** Data follows **

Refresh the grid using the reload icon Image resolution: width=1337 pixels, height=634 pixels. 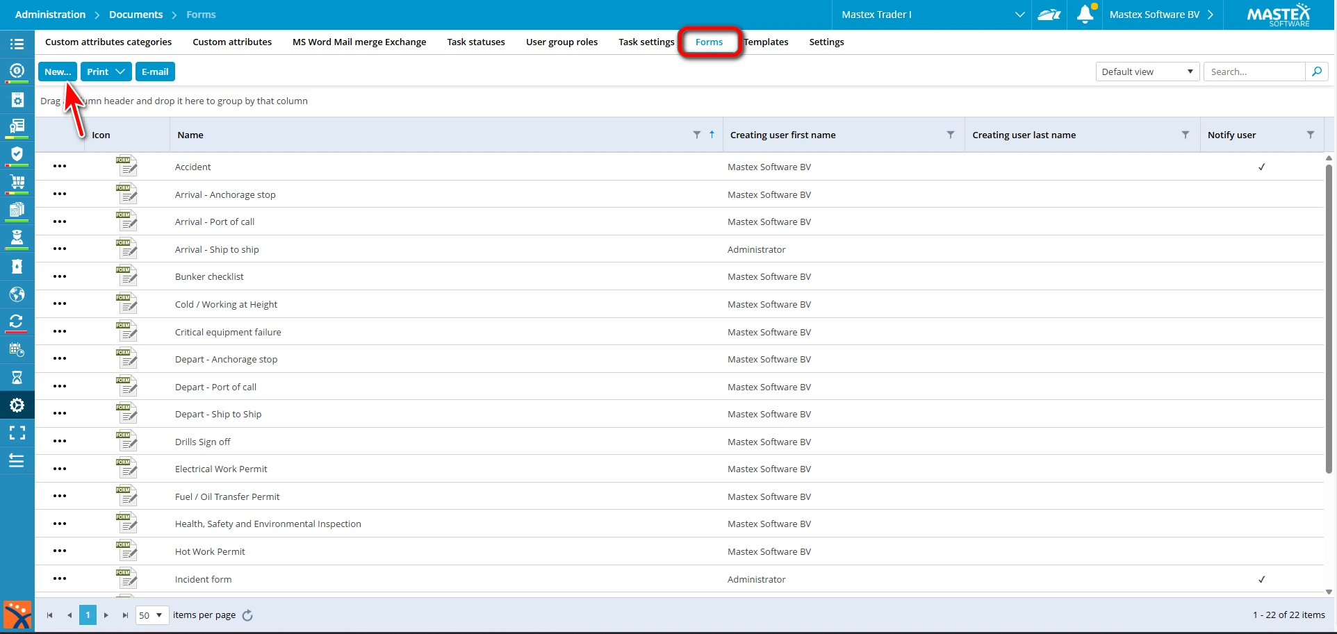pyautogui.click(x=247, y=615)
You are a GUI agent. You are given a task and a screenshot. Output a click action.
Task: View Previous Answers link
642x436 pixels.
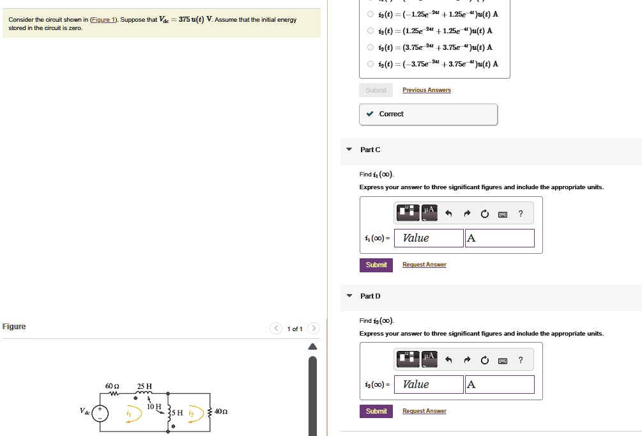pos(427,90)
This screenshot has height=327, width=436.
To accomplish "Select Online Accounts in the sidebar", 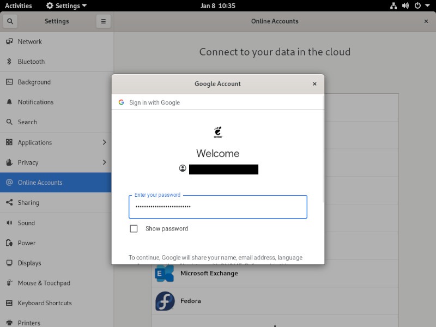I will coord(55,183).
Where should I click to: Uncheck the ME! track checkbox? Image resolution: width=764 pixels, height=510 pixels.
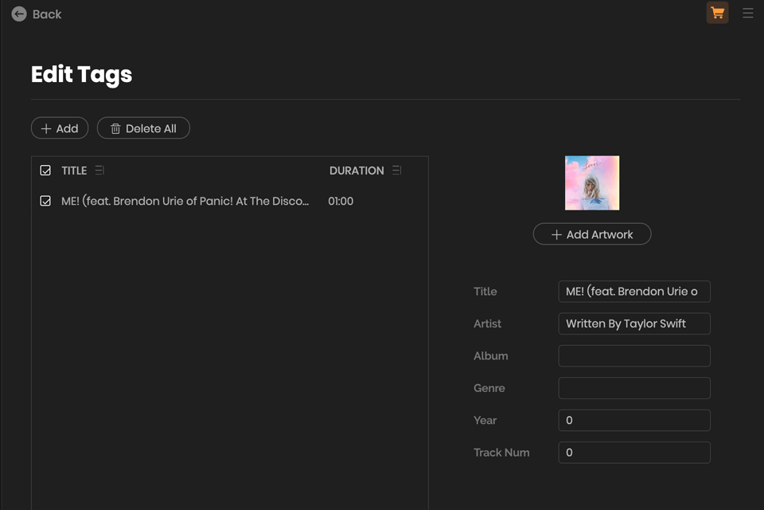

** End of Data **

* **Work task**: In the entries above, find each line with the word "screenshot" and show it.

* **Solved problem**:
You are a GUI agent. You are given a task and a screenshot. Output a click action.
This screenshot has height=327, width=436.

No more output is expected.